Monica Ali FRSL (born 20 October 1967) is a British writer of Bangladeshi and English heritage. In 2003, she was selected as one of the "Best of Young British Novelists" by Granta magazine based on her unpublished manuscript; her debut novel, Brick Lane, was published later that year. It was shortlisted for the Man Booker Prize. It was adapted as a 2007 film of the same name. She has also published three other novels. Her fifth novel, Love Marriage, was published by Virago Press in February 2022 and became an instant Sunday Times bestseller.

Early life and education
Ali was born in Dhaka, East Pakistan (now Bangladesh) in 1967 to a Bangladeshi father and an English mother. When she was three, her family moved to Bolton, England. Her father is originally from the district of Mymensingh. She went to Bolton School and then studied philosophy, politics and economics at Wadham College, Oxford.

Brick Lane
Brick Lane is a street at the heart of London's Bangladeshi community. Ali's 2003 novel of the same name follows the life of Nazneen, a Bangladeshi woman who moves to London at the age of 18, to marry an older man, Chanu. They live in Tower Hamlets. At first her English consists only of sorry and thank you; the novel explores her life and adaptations in the community, as well as the character of Chanu, and their larger ethnic community.  An additional narrative strand covers the experiences of Nazneen's sister, Hasina, through the device of her correspondence.

Reception

The Observer described Chanu as "one of the novel's foremost miracles: twice her age, with a face like a frog, a tendency to quote Hume and the boundless doomed optimism of the self-improvement junkie, he is both exasperating and, to the reader at least, enormously loveable." Geraldine Bedell wrote in The Observer that the "most vivid image of the marriage is of her [Nazneen] cutting her husband's corns, a task she seems required to perform with dreadful regularity. [Her husband] is pompous and kindly, full of plans, none of which ever come to fruition, and then of resentment at Ignorant Types who don't promote him or understand his quotations from Shakespeare or his Open University race, ethnicity and class module."

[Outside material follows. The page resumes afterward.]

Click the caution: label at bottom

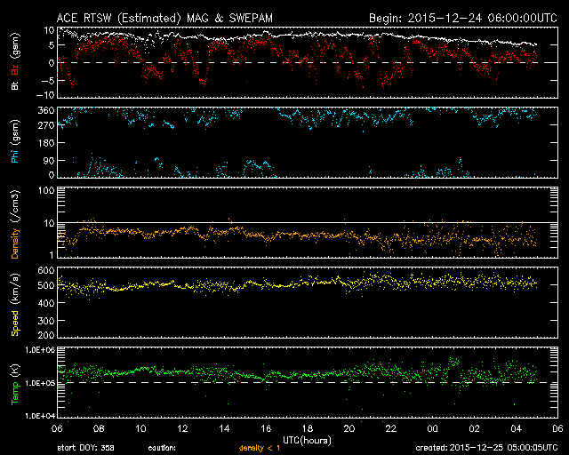(x=162, y=448)
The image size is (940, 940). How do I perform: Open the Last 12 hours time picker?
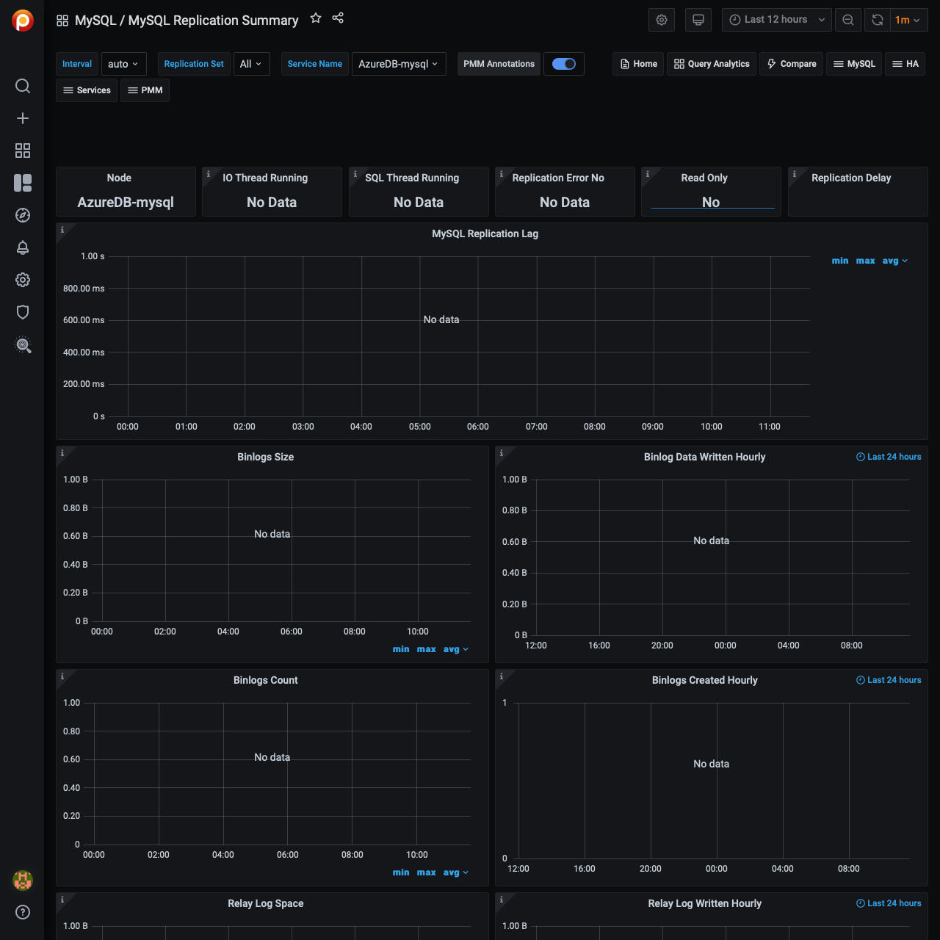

The novel was well received by critics in the United Kingdom and the United States, and shortlisted for the Man Booker Prize.

However, the novel provoked controversy within the Bangladeshi community in Britain. Some groups thought Ali had negatively portrayed people from the Sylhet Division, as they constitute the majority of the Bangladeshi immigrants living in the Brick Lane community.

Film adaptation
In 2007, the book was adapted as a film of the same name. Starring the Indian actress Tannishtha Chatterjee, the film was distributed both in the UK and internationally.

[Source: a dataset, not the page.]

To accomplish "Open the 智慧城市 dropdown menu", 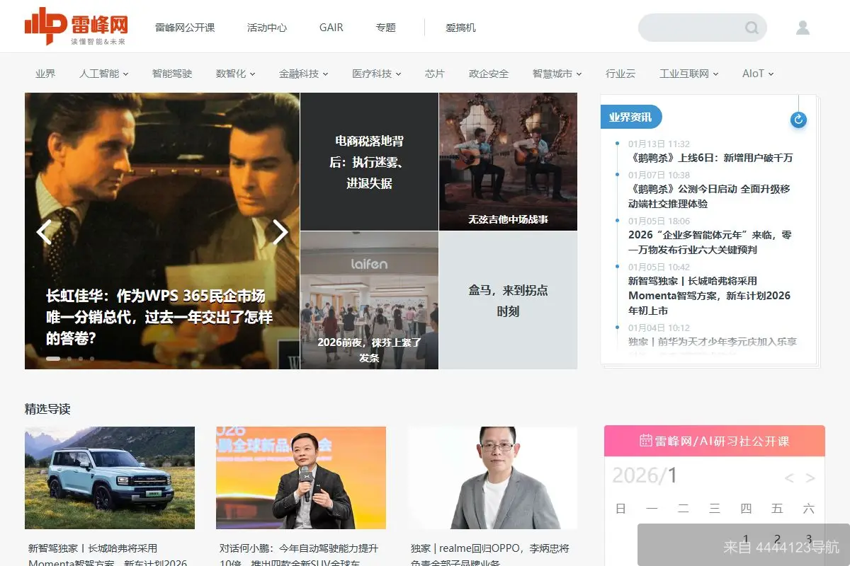I will tap(557, 73).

When production was underway in 2006, some of the Bangladeshi community opposed Ruby Films' intention to film parts of the novel in the Brick Lane area. They formed the Campaign Against Monica Ali's Film Brick Lane.

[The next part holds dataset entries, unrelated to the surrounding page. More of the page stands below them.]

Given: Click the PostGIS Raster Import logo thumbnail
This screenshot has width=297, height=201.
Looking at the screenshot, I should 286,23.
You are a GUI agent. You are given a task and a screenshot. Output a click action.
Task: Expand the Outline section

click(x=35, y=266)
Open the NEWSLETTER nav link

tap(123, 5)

The writer and activist Germaine Greer expressed support for the campaign, writing in The Guardian:
As British people know little and care less about the Bangladeshi people in their midst, their first appearance as characters in an English novel had the force of a defining caricature ... [S]ome of the Sylhetis of Brick Lane did not recognise themselves. Bengali Muslims smart under an Islamic prejudice that they are irreligious and disorderly, the impure among the pure, and here was a proto-Bengali writer with a Muslim name, portraying them as all of that and more.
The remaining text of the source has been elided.